#### Passage:
▶
= David Marshall Lang =

British historian

David Marshall Lang (6 May 1924 – 20 March 1991), was a Professor of Caucasian Studies, School of Oriental and African Studies, University of London. He was one of the most productive British scholars who specialized in Georgian, Armenian and ancient Bulgarian history.

== Biography ==
Lang was born in Bromley and was educated at Monkton Combe School and St John’s College, Cambridge where he was a Major Scholar and later held a Fellowship. As a 20-year-old graduate, he was serving as an officer in Iran in 1944 when he was appointed as acting Vice-Consul in Tabriz, Iran. He met many of the city's Armenian people and leaders.

In 1949 he was a member of staff of the School of Oriental and African Studies at University of London. He began as lecturer in Georgian language, then as reader and in 1964 became professor of Caucasian studies. In 1953 he held a Senior Fellowship at the Russian Institute of Columbia University and in 1965 he was a visiting professor in Caucasian Studies at the University of California, Los Angeles. Between 1962 and 1964 he was honorary secretary of the Royal Asiatic Society of London.
◀
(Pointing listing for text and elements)
▶
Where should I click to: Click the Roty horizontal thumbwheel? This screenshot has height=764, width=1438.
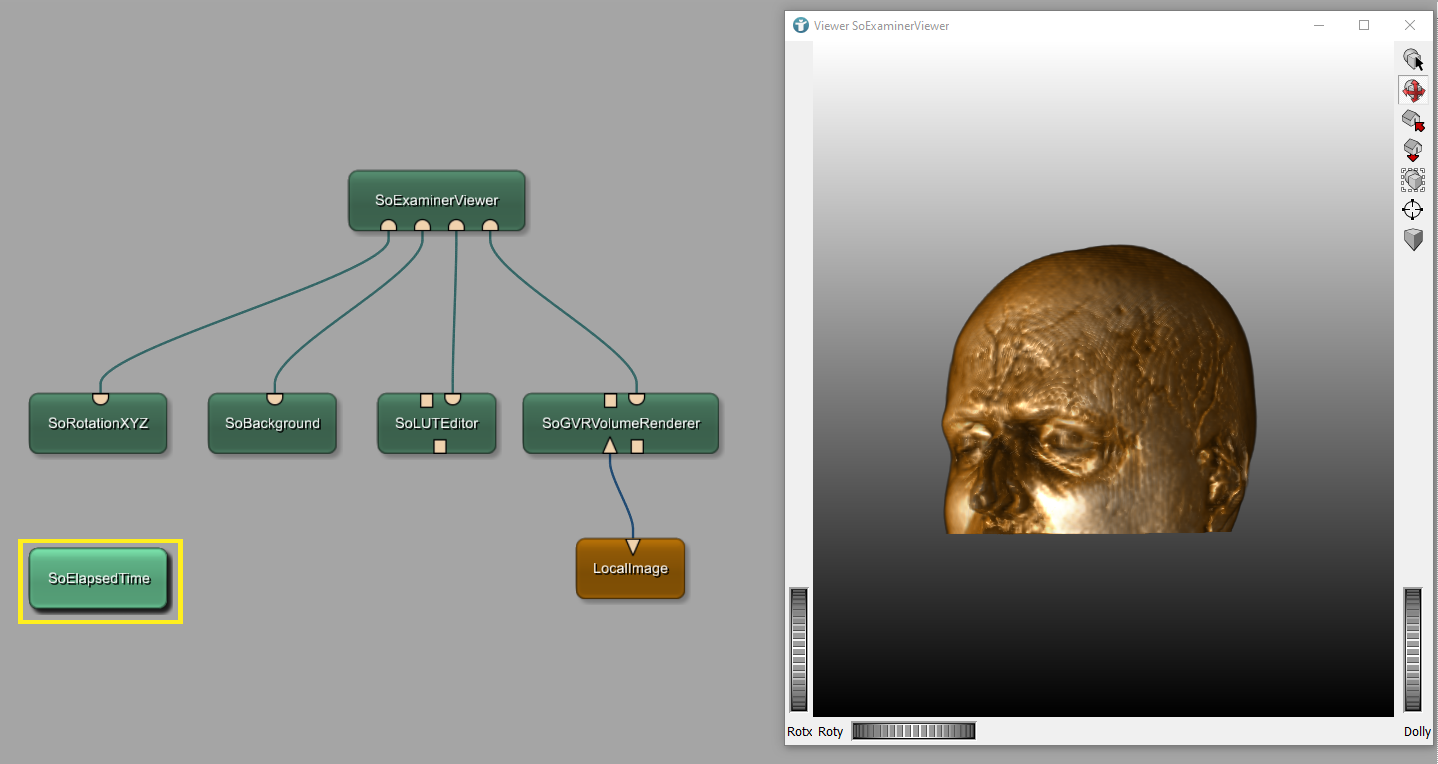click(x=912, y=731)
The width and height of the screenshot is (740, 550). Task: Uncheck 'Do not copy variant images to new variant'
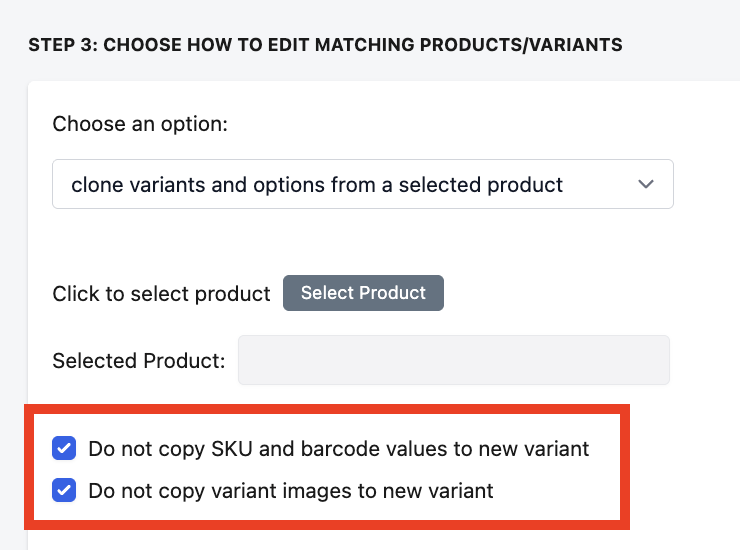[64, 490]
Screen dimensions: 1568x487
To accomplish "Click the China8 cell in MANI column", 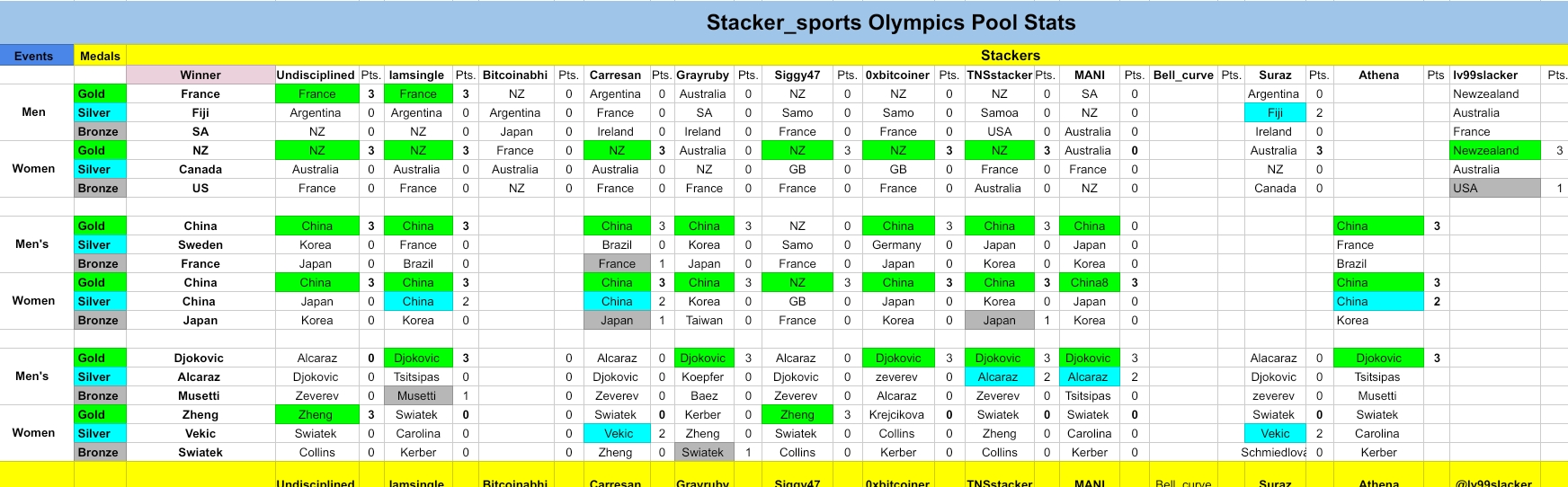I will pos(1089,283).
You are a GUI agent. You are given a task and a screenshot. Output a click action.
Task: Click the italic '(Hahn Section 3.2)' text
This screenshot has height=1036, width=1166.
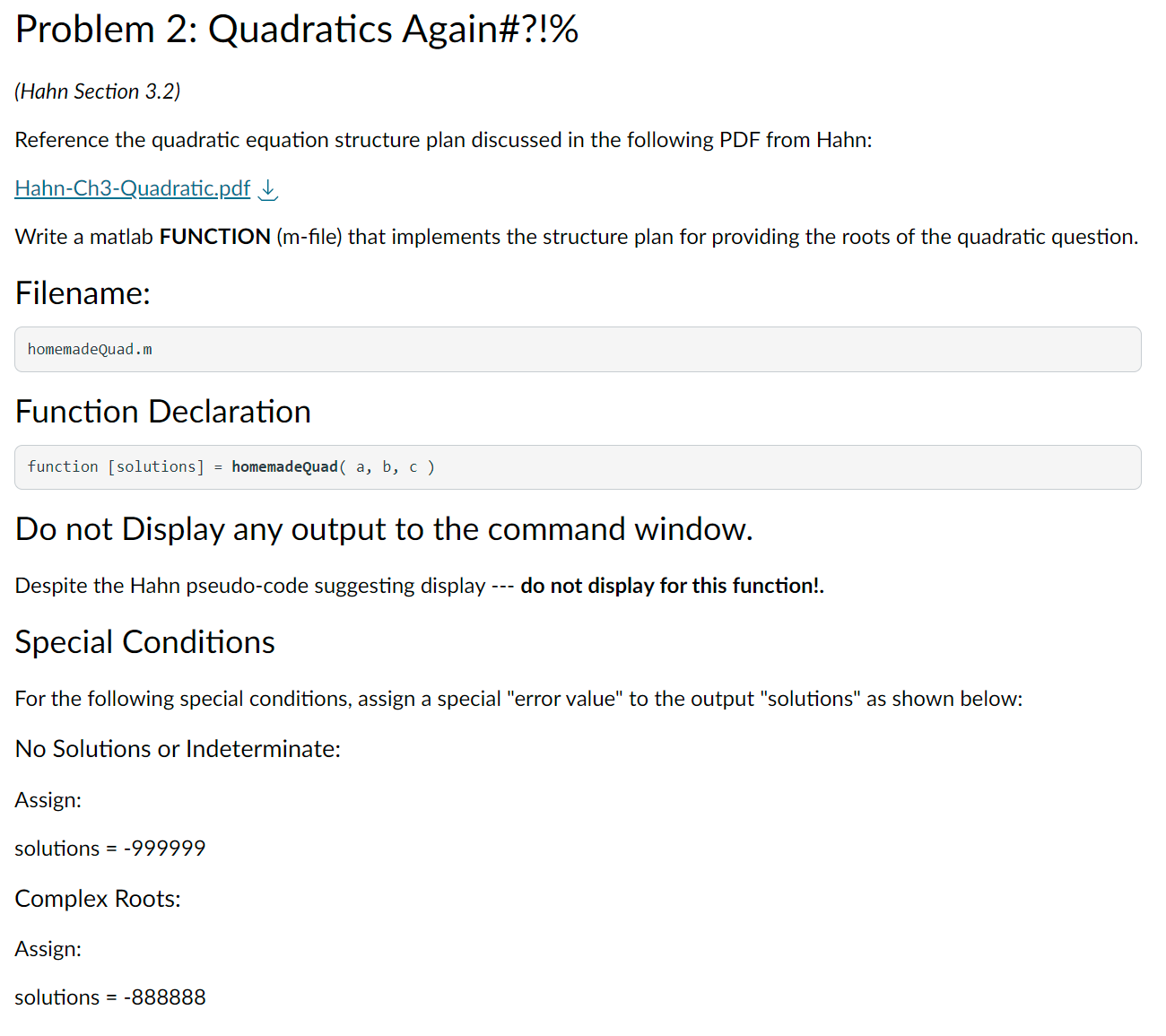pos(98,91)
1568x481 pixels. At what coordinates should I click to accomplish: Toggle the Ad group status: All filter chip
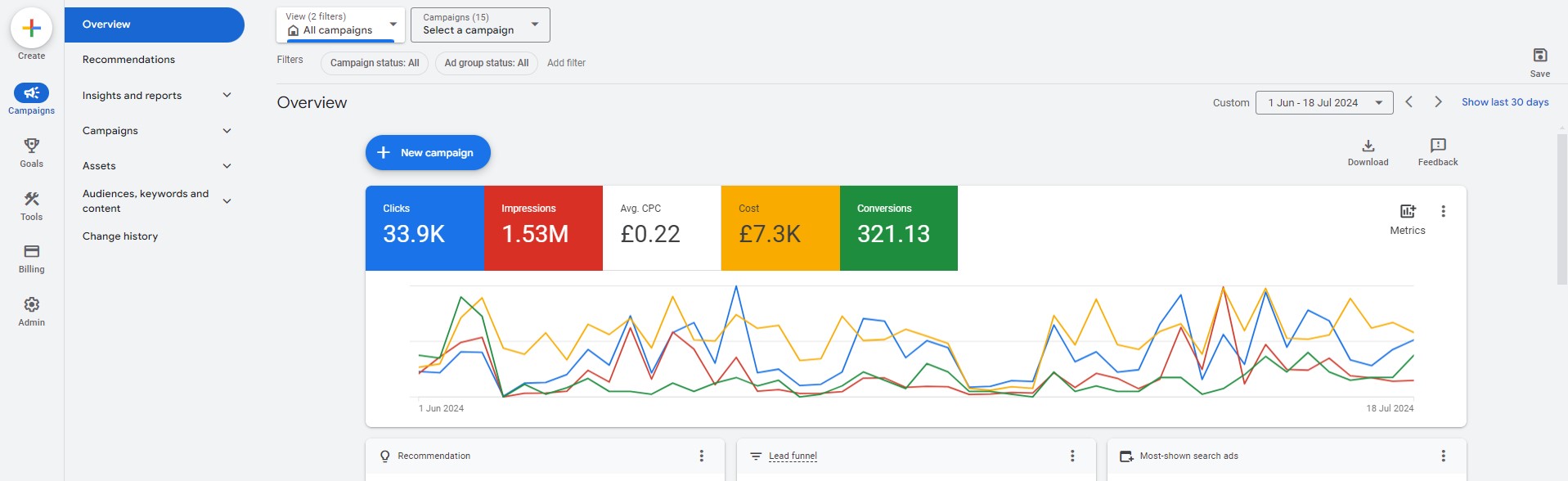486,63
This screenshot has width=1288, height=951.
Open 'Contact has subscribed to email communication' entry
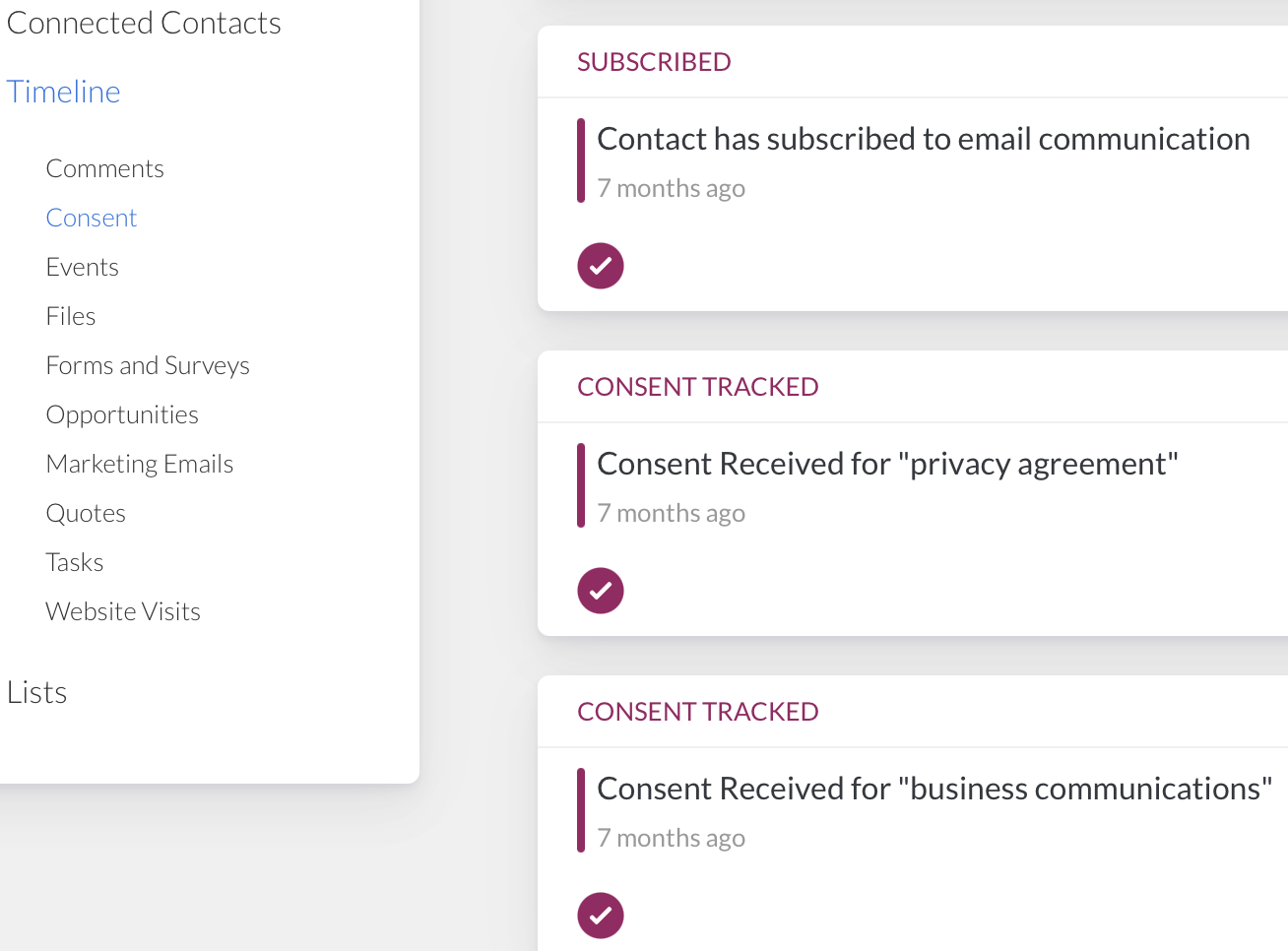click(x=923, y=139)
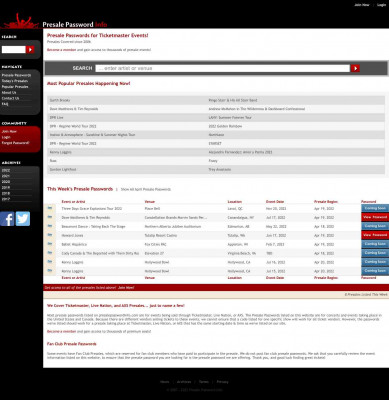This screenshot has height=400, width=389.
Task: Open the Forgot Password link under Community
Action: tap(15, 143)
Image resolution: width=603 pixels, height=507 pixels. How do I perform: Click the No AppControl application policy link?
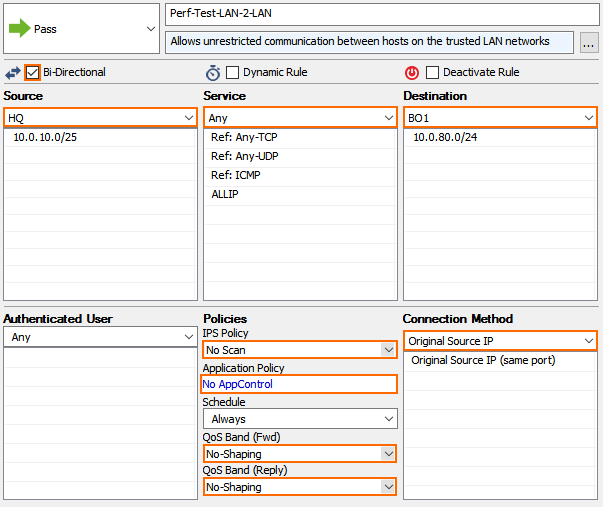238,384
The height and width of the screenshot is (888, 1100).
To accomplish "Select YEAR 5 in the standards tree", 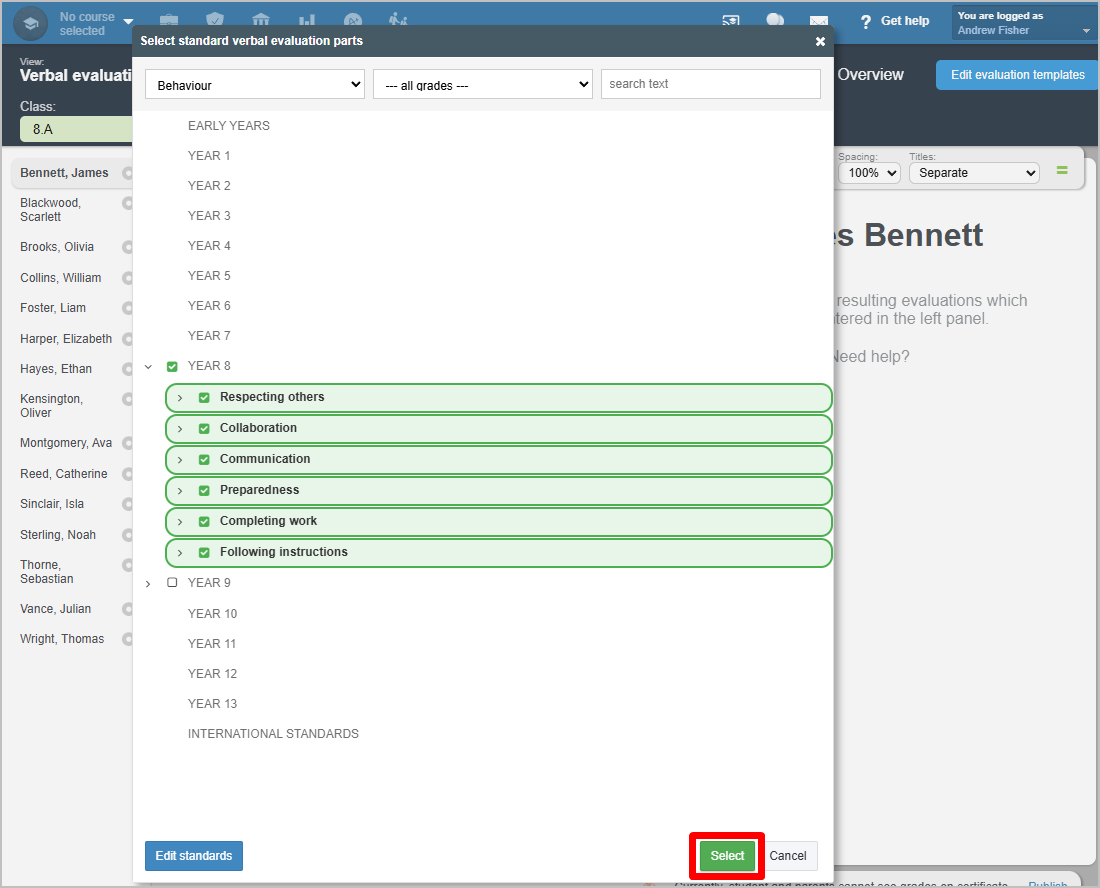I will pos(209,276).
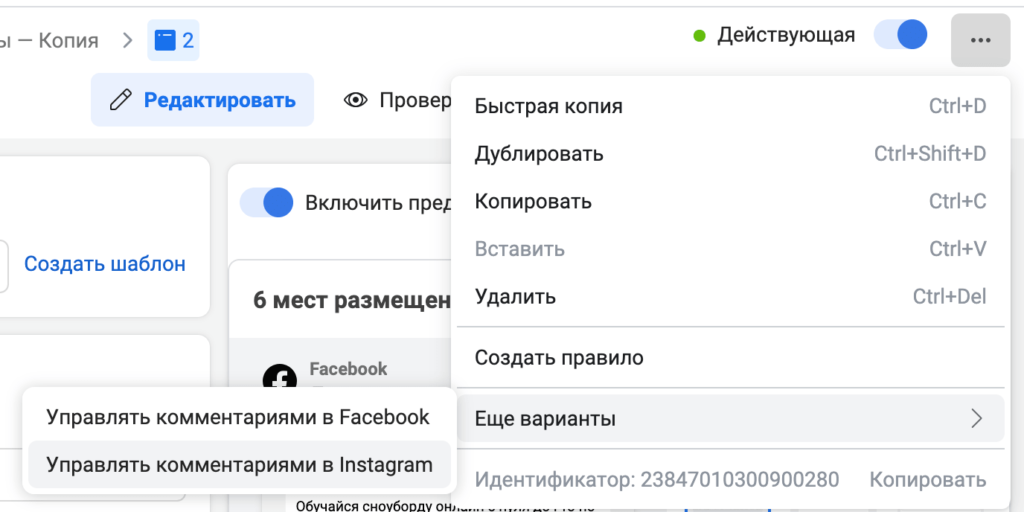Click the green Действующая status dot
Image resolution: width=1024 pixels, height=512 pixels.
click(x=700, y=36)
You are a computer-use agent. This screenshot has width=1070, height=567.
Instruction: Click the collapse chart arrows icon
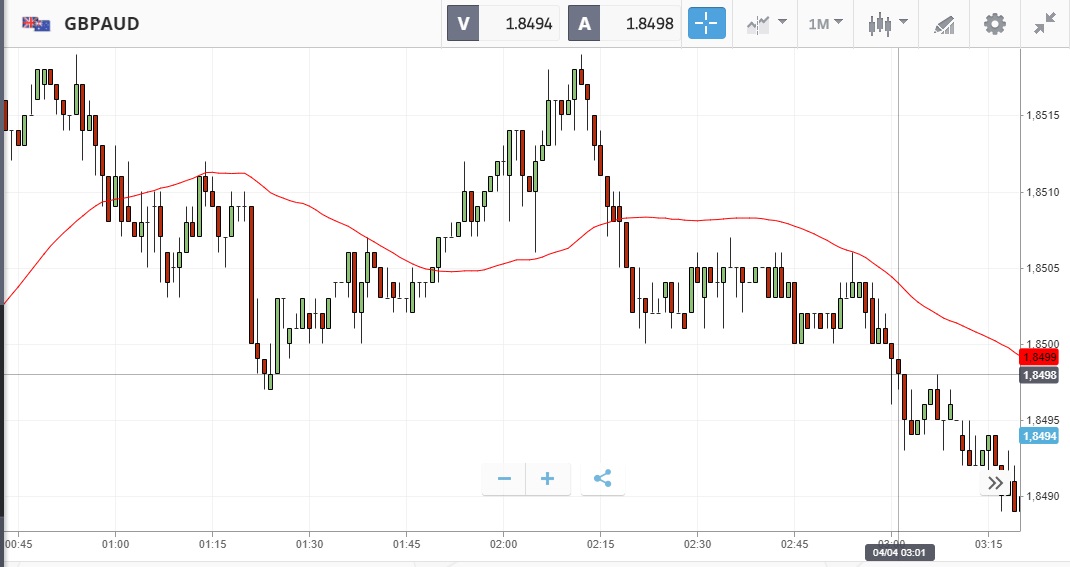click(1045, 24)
◀
#### Work instructions:
a - Return the passage on David Marshall Lang word for word, everything from "David Marshall Lang (6" down to "people and leaders.".
b - Answer these from the passage on David Marshall Lang:
(i) Where was Lang born?
(ii) To what post was he appointed in Tabriz in 1944?
(iii) In what year did he become professor of Caucasian studies?
c - Extend the passage on David Marshall Lang, picking up after its final sentence.

#### Expected responses:
a -
David Marshall Lang (6 May 1924 – 20 March 1991), was a Professor of Caucasian Studies, School of Oriental and African Studies, University of London. He was one of the most productive British scholars who specialized in Georgian, Armenian and ancient Bulgarian history.

== Biography ==
Lang was born in Bromley and was educated at Monkton Combe School and St John’s College, Cambridge where he was a Major Scholar and later held a Fellowship. As a 20-year-old graduate, he was serving as an officer in Iran in 1944 when he was appointed as acting Vice-Consul in Tabriz, Iran. He met many of the city's Armenian people and leaders.

b -
(i) Bromley
(ii) Acting Vice-Consul
(iii) 1964

c -
Lang visited Soviet Armenia three times during the 1960s and 1970s. He visited the Soviet Union in December 1963 and was allegedly recruited at that time by the KGB, according to archivist Vasili Mitrokhin, who copied KGB files in Moscow. Mitrokhin also refers to Lang's career as an operative of English counter-intelligence. According to the dates in The Mitrokhin Archive, this would have taken place before Lang was 20 years old.

Historian Donald Rayfield alleged that Lang befriended Alexi Inauri, the head of the Georgian KGB. Inauri may have persuaded Lang to publicly denounce anti-Soviet dissidents in Georgia.

For a long time, Lang directed the Caucasian Studies Department at the University of London. He lectured in Caucasian languages and history at Cambridge and various universities around the world.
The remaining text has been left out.